Return the exact lines from the one containing "Image resolution: width=1126" through the final line of the material below, with both ends kept.

[PROVIDED ENTRIES]
>>>
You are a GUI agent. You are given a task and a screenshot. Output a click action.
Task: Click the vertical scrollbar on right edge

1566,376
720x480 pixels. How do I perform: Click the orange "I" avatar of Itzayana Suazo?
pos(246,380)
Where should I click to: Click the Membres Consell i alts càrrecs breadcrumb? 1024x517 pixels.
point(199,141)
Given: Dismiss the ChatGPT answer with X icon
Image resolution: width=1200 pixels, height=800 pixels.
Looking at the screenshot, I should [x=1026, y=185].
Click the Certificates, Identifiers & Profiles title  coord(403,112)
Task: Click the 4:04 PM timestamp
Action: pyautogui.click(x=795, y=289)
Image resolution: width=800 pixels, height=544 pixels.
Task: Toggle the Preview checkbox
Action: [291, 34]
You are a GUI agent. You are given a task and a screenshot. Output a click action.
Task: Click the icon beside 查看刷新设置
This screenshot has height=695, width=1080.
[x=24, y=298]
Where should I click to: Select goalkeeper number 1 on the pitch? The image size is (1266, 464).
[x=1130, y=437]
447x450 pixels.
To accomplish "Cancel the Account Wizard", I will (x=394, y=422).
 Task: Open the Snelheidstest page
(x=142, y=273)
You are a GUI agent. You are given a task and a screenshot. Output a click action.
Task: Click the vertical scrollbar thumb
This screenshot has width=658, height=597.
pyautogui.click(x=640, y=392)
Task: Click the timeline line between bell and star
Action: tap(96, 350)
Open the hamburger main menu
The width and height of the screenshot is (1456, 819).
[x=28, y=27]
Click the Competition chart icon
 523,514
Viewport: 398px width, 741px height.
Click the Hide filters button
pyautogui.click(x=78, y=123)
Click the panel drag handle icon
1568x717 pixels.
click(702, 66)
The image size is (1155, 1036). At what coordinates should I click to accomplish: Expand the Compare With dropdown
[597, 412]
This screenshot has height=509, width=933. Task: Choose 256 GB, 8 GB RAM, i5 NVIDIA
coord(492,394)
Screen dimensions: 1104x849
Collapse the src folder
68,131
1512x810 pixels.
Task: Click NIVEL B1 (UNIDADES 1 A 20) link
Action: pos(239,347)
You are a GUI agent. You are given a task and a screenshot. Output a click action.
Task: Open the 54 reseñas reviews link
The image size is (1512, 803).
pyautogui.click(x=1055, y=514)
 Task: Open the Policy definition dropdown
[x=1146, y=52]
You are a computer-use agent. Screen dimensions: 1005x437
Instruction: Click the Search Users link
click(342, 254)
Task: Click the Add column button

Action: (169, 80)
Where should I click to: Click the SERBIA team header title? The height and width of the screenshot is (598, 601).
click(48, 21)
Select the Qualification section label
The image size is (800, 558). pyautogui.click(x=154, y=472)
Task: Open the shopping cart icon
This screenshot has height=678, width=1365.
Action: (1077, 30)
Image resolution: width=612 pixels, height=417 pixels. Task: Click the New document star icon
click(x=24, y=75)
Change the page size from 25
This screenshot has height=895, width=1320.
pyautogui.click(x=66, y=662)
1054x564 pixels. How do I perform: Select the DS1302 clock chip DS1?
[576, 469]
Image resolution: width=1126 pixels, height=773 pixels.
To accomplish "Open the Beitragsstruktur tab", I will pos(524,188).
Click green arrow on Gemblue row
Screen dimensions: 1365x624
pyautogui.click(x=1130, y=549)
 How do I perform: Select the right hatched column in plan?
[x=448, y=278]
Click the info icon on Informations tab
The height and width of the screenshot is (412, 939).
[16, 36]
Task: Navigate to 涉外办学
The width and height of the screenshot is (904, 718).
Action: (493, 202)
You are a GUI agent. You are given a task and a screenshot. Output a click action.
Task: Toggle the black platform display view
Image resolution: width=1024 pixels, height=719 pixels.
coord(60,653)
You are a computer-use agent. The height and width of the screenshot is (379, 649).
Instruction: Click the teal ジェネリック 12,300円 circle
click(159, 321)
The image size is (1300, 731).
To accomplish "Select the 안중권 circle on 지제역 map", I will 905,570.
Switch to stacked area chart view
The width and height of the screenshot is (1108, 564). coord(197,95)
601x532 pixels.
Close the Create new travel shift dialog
<<<
[RESULT BELOW]
Image resolution: width=1126 pixels, height=773 pixels.
To accomplish "Open the Beitragsstruktur tab", I will pos(524,188).
Click green arrow on Gemblue row
Screen dimensions: 1365x624
pyautogui.click(x=1130, y=549)
 How do I perform: Select the right hatched column in plan?
[x=448, y=278]
Click the info icon on Informations tab
The height and width of the screenshot is (412, 939).
[16, 36]
Task: Navigate to 涉外办学
The width and height of the screenshot is (904, 718).
Action: (493, 202)
You are a GUI agent. You are given a task and a screenshot. Output a click action.
Task: Toggle the black platform display view
Image resolution: width=1024 pixels, height=719 pixels.
coord(60,653)
You are a computer-use agent. The height and width of the screenshot is (379, 649).
Instruction: Click the teal ジェネリック 12,300円 circle
click(159, 321)
The image size is (1300, 731).
To accomplish "Select the 안중권 circle on 지제역 map", I will 905,570.
Switch to stacked area chart view
The width and height of the screenshot is (1108, 564). coord(197,95)
601x532 pixels.
Close the Create new travel shift dialog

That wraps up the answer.